Ein zweiter Ansatz betrifft die Einbeziehung weiterer Gruppen in das gesetzliche System. SPD-Vorsitzende Bas plädiert dafür, Beamte, Selbstständige und Abgeordnete stärker in die Rentenversicherung einzubinden, um die Einnahmebasis zu verbreitern. Diese Idee findet teils Unterstützung, wird aber auch als „Zwangs-Einheitsversicherung“ kritisiert – insbesondere von der CSU, die eine „Enteignung der Mittelschicht“ durch zusätzliche Sozialabgaben auf Dividenden fürchtet.

Diskutiert wird zudem eine Anhebung des Renteneintrittsalters, etwa auf 70 Jahre, gekoppelt an die gestiegene Lebenserwartung. CDU-Politiker und liberale Ökonomen argumentieren, längeres Arbeiten sei angesichts steigender Lebenserwartung realistisch und nötig, um das System nachhaltig zu halten.

Parallel dazu wird über weitergehende Modelle gesprochen, etwa ein Mehr-Säulen-Modell, das Elemente kapitalgedeckter Altersvorsorge einbezieht. Solche Ansätze könnten zusätzliche Einnahmen generieren, bergen aber das Risiko von Markt- und Konjunkturschwankungen, die die Stabilität der Altersvorsorge beeinträchtigen könnten.

Politisch ist die Diskussion kein reiner Expertendiskurs: Innerhalb der Union gab es bereits offenen Widerstand gegen das zunächst beschlossene Rentenpaket, weil jüngere Abgeordnete auf die angeblichen Kosten für künftige Generationen hinwiesen.

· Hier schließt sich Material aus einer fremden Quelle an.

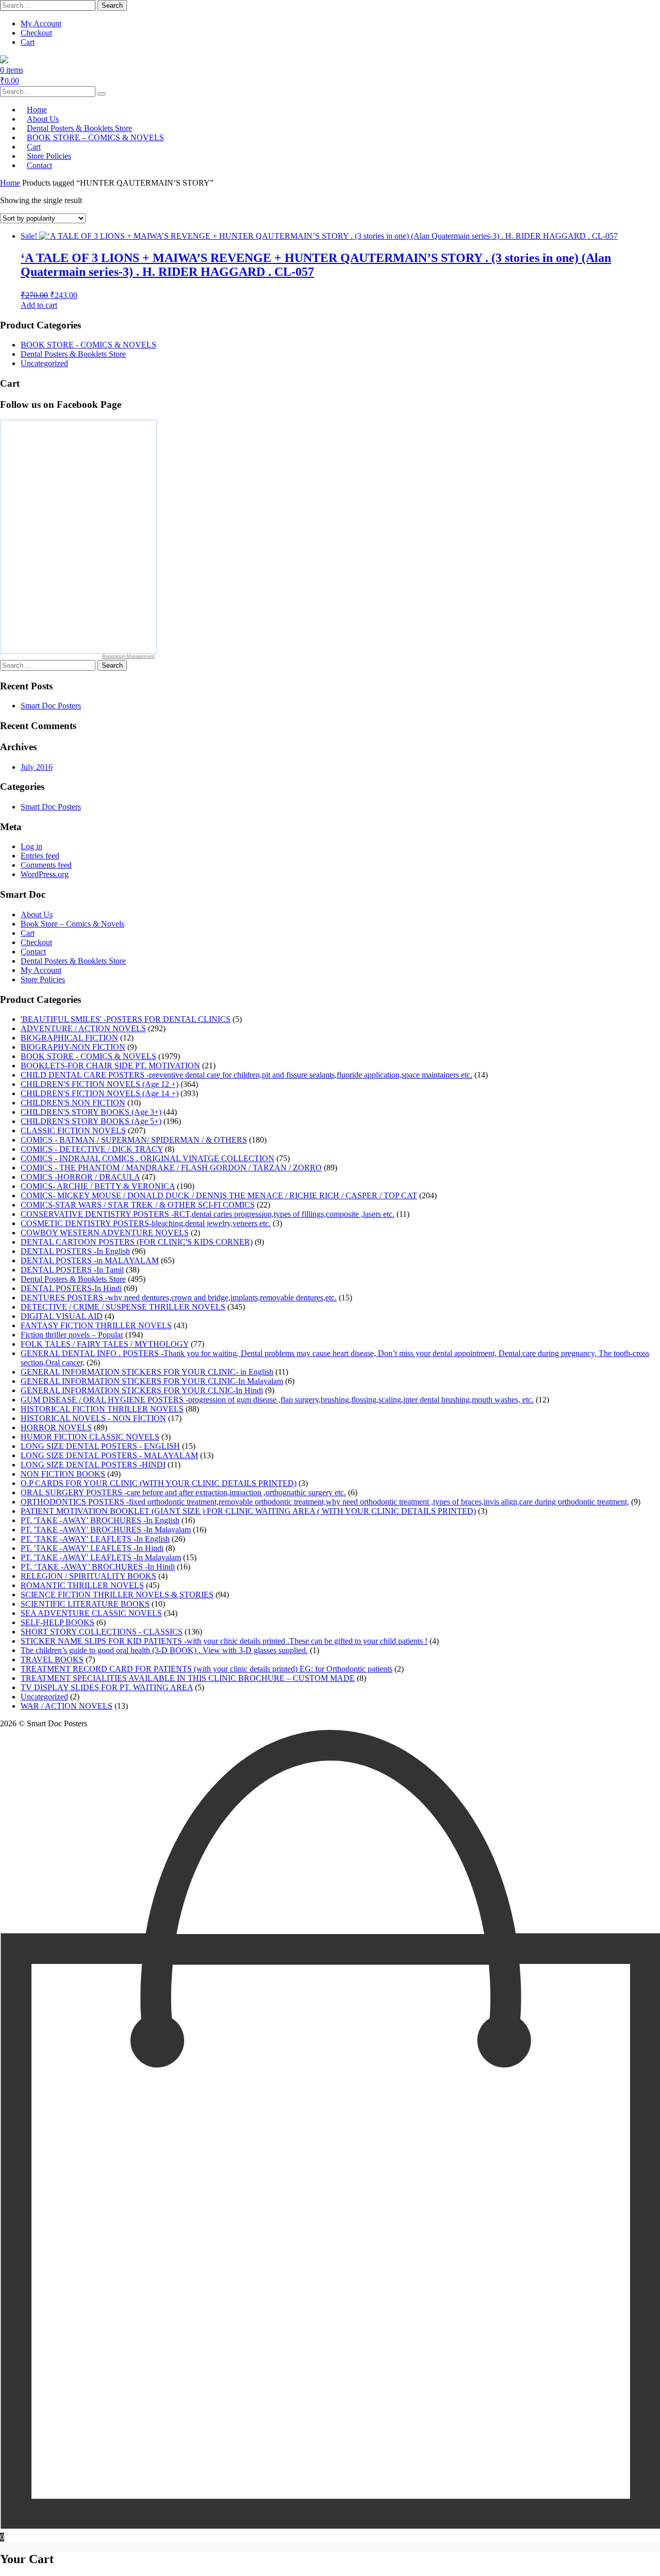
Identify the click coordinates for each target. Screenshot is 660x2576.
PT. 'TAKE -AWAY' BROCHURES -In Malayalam (106, 1529)
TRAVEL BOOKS (52, 1659)
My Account (41, 23)
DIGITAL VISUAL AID (62, 1316)
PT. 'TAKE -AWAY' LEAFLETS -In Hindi (92, 1548)
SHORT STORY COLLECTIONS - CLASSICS (102, 1631)
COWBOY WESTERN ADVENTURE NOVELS (105, 1232)
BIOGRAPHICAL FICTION (69, 1037)
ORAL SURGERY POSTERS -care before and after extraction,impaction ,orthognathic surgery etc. (183, 1492)
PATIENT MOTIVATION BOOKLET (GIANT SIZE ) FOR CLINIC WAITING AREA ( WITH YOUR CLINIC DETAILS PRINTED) (248, 1511)
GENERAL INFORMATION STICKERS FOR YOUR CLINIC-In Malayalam (152, 1381)
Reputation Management (128, 656)
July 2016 (37, 767)
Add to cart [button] (39, 305)
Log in (31, 846)
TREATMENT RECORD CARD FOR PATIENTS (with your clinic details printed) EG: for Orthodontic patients (206, 1668)
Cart (28, 42)
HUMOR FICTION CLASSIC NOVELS (90, 1436)
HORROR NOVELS (56, 1427)
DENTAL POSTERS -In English (75, 1251)
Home (10, 182)
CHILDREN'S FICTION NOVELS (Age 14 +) (99, 1093)
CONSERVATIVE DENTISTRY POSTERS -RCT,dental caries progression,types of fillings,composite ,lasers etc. (207, 1214)
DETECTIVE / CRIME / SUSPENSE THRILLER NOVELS (123, 1306)
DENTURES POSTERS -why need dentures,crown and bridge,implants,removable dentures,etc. (179, 1297)
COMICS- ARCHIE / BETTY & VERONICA (98, 1186)
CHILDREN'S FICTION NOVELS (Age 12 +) (99, 1084)
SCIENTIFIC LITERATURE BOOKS (85, 1603)
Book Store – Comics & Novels (72, 923)
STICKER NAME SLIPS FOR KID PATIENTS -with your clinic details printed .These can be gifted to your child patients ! (224, 1641)
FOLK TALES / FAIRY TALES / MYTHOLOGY (105, 1344)
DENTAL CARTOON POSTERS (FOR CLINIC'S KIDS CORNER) (137, 1241)
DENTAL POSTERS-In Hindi (71, 1288)
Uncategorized (44, 363)
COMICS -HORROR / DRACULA (80, 1177)
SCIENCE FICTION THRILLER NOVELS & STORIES (117, 1594)
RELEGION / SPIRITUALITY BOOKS (88, 1576)
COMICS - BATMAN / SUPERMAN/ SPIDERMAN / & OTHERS (134, 1139)
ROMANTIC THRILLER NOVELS (82, 1585)
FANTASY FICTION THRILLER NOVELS (96, 1325)
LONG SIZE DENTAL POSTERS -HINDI (93, 1464)
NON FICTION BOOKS (63, 1473)
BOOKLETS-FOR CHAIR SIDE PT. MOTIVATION (110, 1065)
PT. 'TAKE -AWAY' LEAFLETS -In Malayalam (101, 1557)
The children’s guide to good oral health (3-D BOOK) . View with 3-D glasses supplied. (164, 1650)
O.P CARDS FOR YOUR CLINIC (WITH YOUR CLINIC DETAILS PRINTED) (158, 1483)
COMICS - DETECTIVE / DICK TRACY (92, 1149)
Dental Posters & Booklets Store (73, 354)
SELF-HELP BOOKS (57, 1622)
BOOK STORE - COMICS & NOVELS (88, 344)
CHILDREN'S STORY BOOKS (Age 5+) (91, 1121)
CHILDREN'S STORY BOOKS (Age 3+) (91, 1112)
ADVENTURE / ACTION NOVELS (83, 1028)
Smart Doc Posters (51, 705)
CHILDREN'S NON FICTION (73, 1102)
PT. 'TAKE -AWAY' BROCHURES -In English (100, 1520)
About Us (37, 914)
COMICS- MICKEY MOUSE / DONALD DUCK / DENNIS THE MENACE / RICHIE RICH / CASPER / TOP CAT (219, 1195)
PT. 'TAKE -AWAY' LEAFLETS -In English (95, 1538)
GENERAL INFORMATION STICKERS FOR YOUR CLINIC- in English (147, 1371)
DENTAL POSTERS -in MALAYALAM (90, 1260)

Auch Wirtschaftsverbände und Teile der Unternehmenswelt warnen vor steigenden Beiträgen und Belastungen der Wettbewerbsfähigkeit, während SPD und Gewerkschaften Kürzungen am bestehenden System ablehnen.

Ein zentraler Aspekt bleibt in der politischen Debatte bislang weitgehend unberücksichtigt: die Rolle der Produktivität für die Finanzierung der gesetzlichen Rente. In den vergangenen Jahrzehnten hat sich das Lohnniveau vieler Beschäftigtengruppen von der gesamtwirtschaftlichen Produktivität entkoppelt. Dadurch wuchsen die Beitragseinnahmen deutlich langsamer als die reale Wirtschaftsleistung. Hätten sich Löhne und Produktivität parallel entwickelt, wäre die Finanzierungsbasis des Umlagesystems heute breiter, und der Streit über steigende Beitragssätze oder längere Lebensarbeitszeiten würde sich weniger zugespitzt darstellen. Die Kommission wird daher auch untersuchen müssen, welche strukturellen Faktoren jenseits der Demografie die langfristige Stabilität der Rentenversicherung beeinflussen.